(Screenshot grounding data)

++++++++++++++++++++

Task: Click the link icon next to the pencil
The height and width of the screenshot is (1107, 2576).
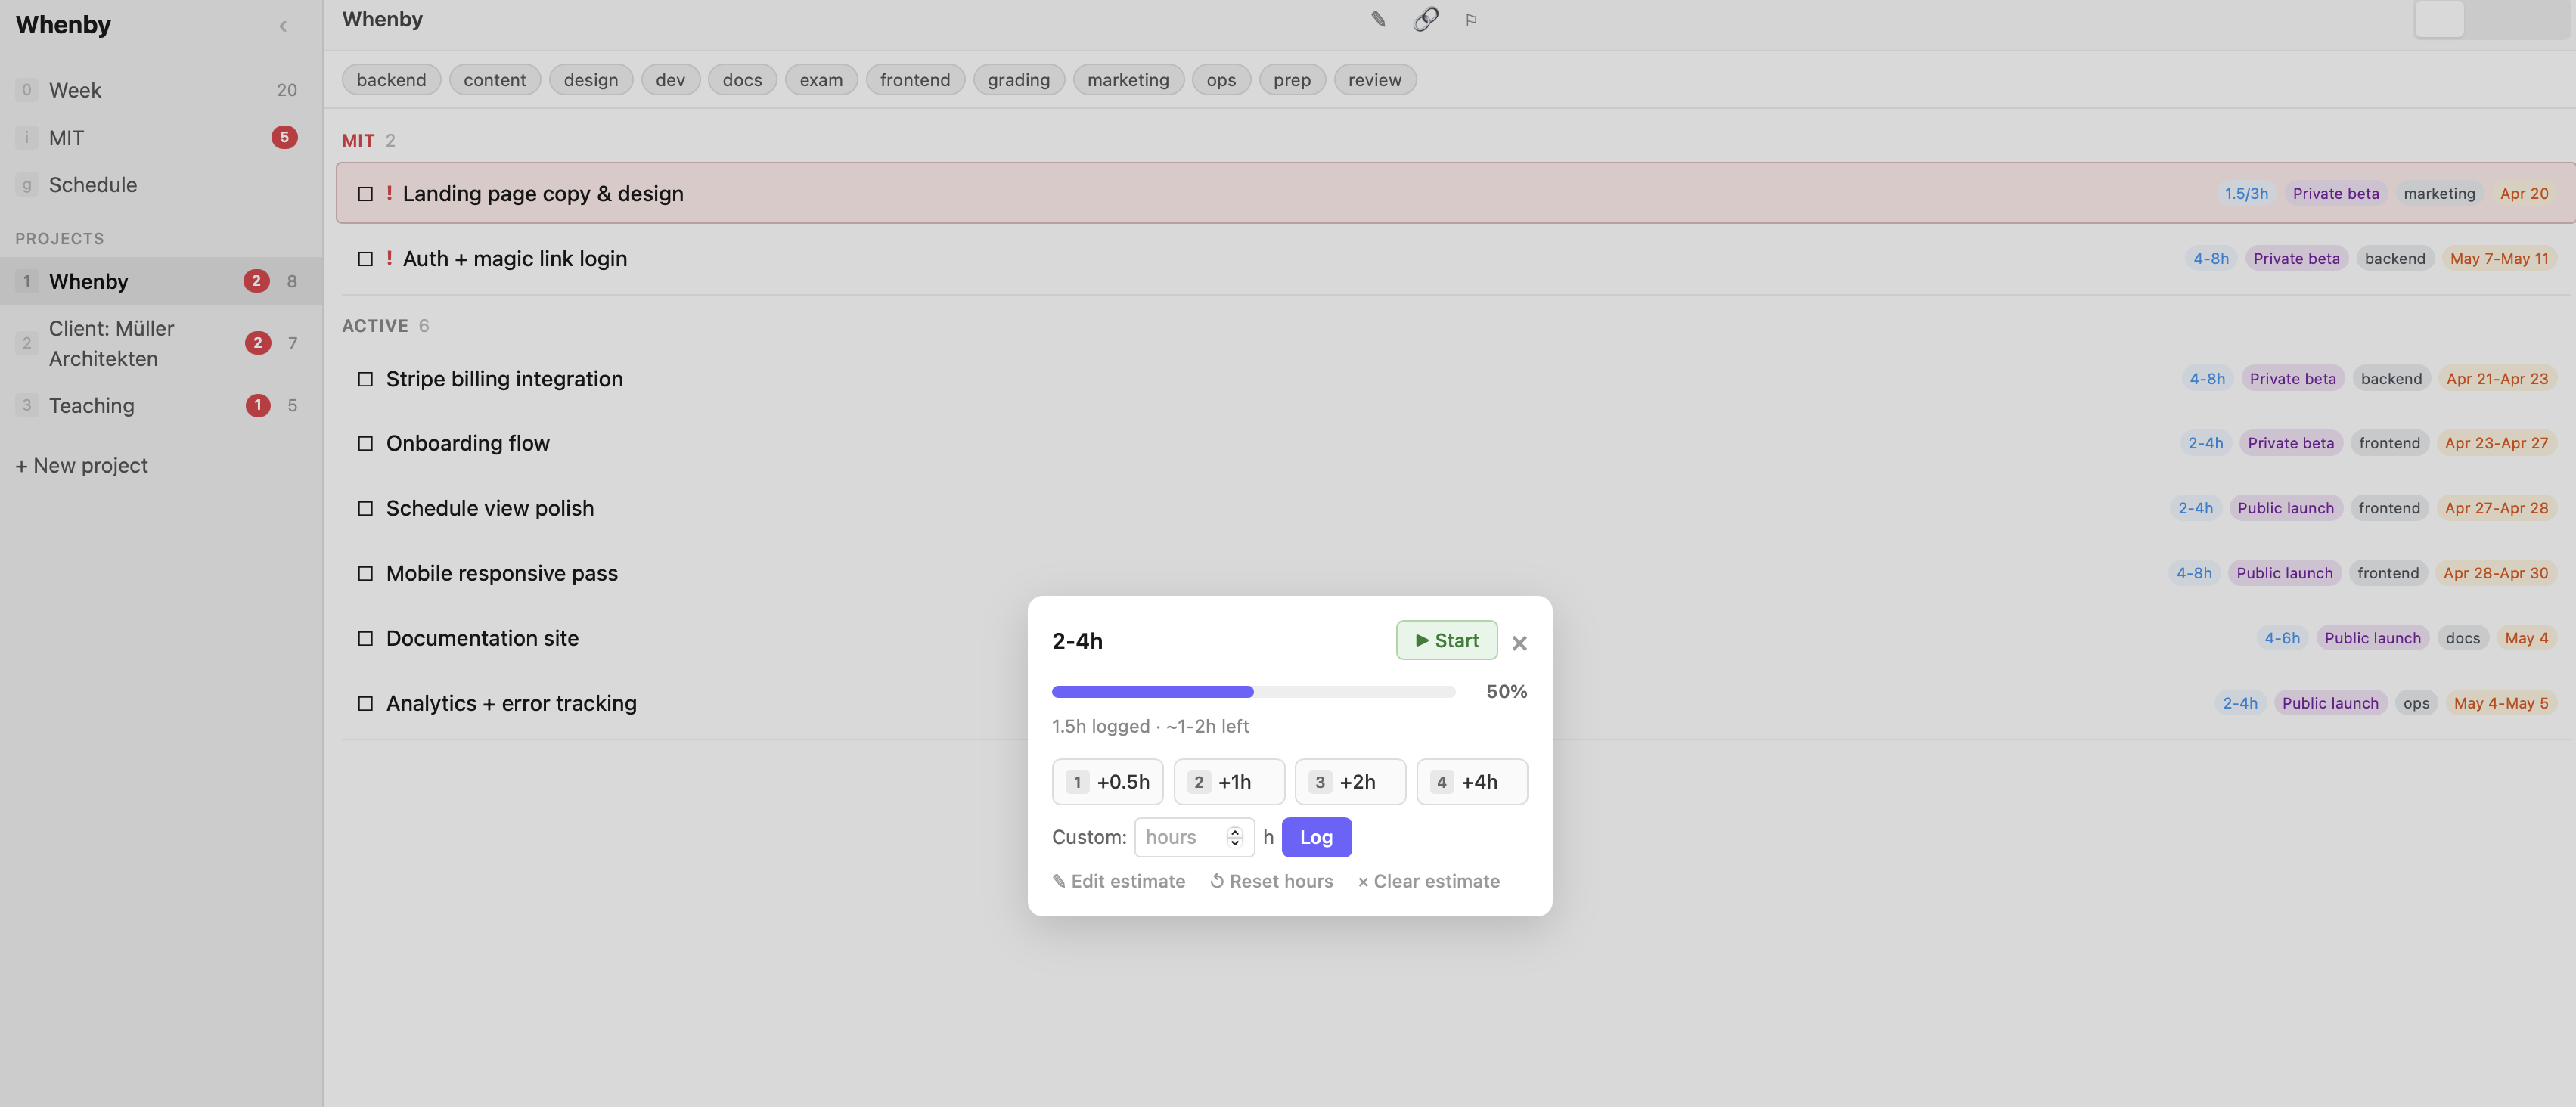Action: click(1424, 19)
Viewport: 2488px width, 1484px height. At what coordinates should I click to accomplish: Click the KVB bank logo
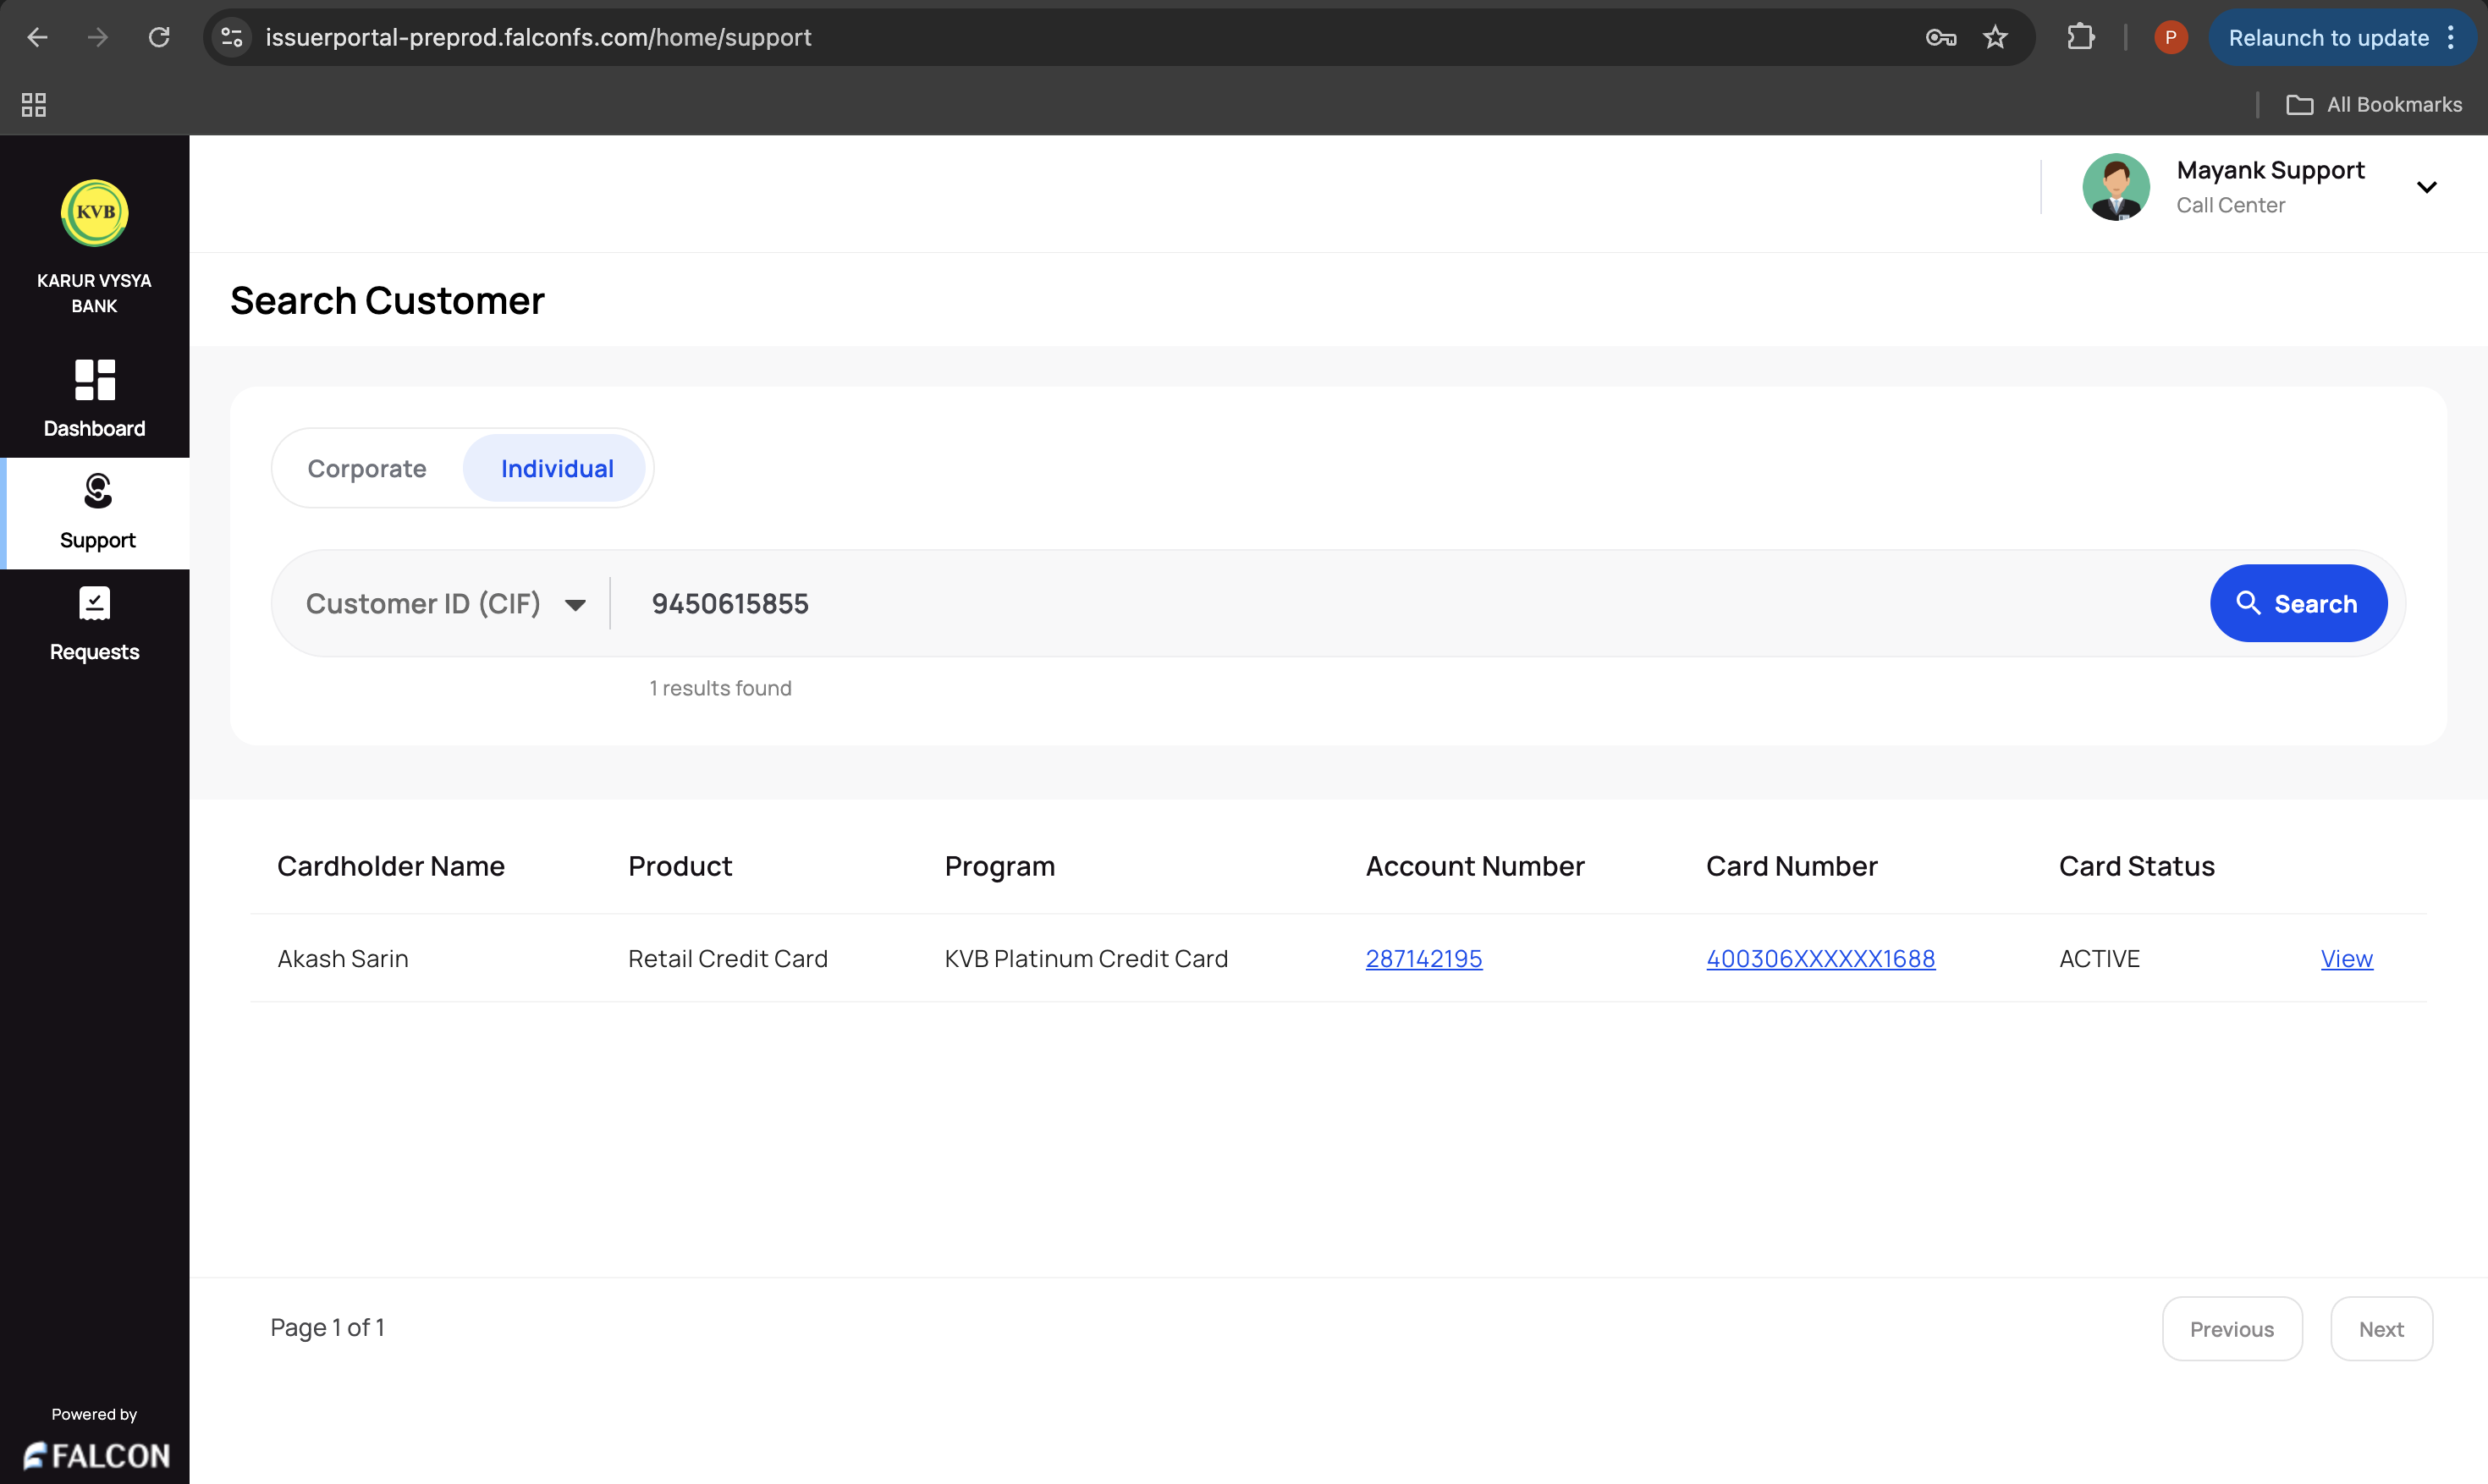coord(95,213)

++++++++++++++++++++

TASK DETAILS
Please retype every entry above exactly, leaving out any picture.

RESULT OF THE EXERCISE
Task: Click the link icon next to the pencil
The height and width of the screenshot is (1107, 2576).
Action: click(1424, 19)
Viewport: 2488px width, 1484px height. At what coordinates should I click to accomplish: Click the KVB bank logo
coord(95,213)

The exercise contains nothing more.